There were two of me in the mirror. Nothing unusual in that, you might say: dodgy peepers, drink taken. ‘Photographs are mirrors with memory,’ someone wrote. Untrustworthy, promiscuous things. You never know when they’ll start to leak. But this was no Marx Brothers routine. The impersonator was wearing my father’s funeral coat, the one I’d lost on the coast. And the cleft of his Desperate Dan chin was pumping blood from the nick I’d given myself, weeks ago, before I’d driven to Rainham Marshes with Jimmy.
I grew perfectly sober in an instant.
That’s Poe. You didn’t think me capable of such a sentence? Even drunk.
There was that in the manner of the stranger, and in the tremulous shake of his uplifted finger, as he held it between my eyes and the light, which filled me with unqualified amazement.
‘You think it’s clever?’
My mirror image shouted.
‘Dodging through Whitechapel? The Hoop & Grapes? Staring all night at a woman drinking with me in a hotel bar?’
His eyes were bloodshot. He’d lost it. But his grip was powerful.

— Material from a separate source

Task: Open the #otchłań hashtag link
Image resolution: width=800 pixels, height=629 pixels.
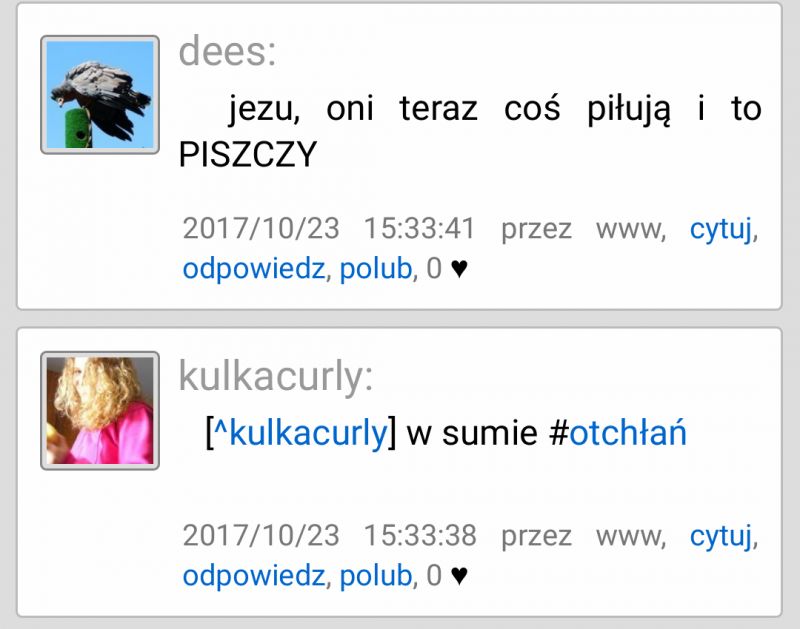Action: [x=628, y=433]
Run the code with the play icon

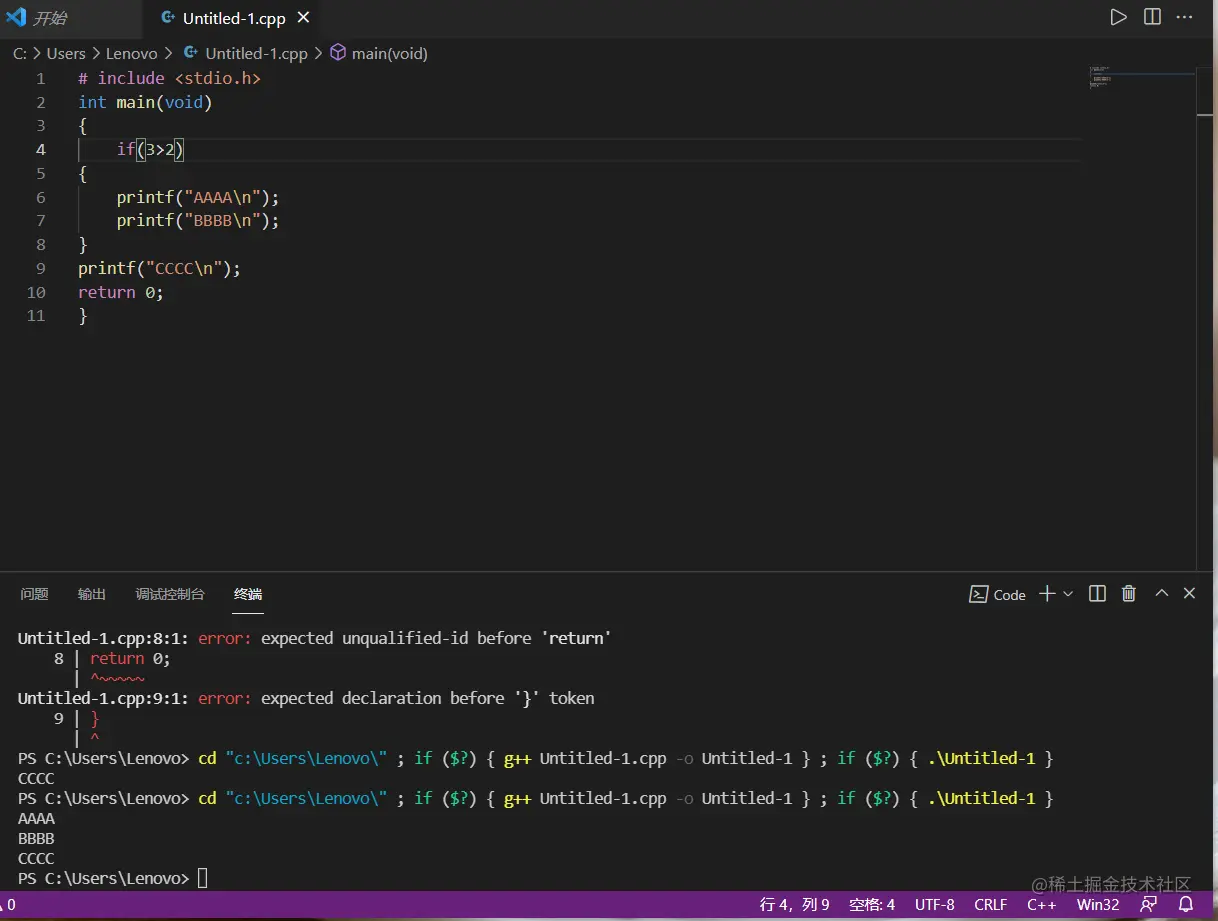point(1118,17)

‘What are you? Private dick? Journalist?’
He banged my face against the glass. The situation, if I accepted it, was absurd. The kind of novel that would never make it into the Travelodge display cabinet. The man was crazy, road crazy; nothing in the way of solid research to hold his world together. He’d come to believe that this portion of London, Docklands, A13, was his private fiefdom, personal property. Every splinter in the ground a nail in his hand. Every fast-food joint a trauma.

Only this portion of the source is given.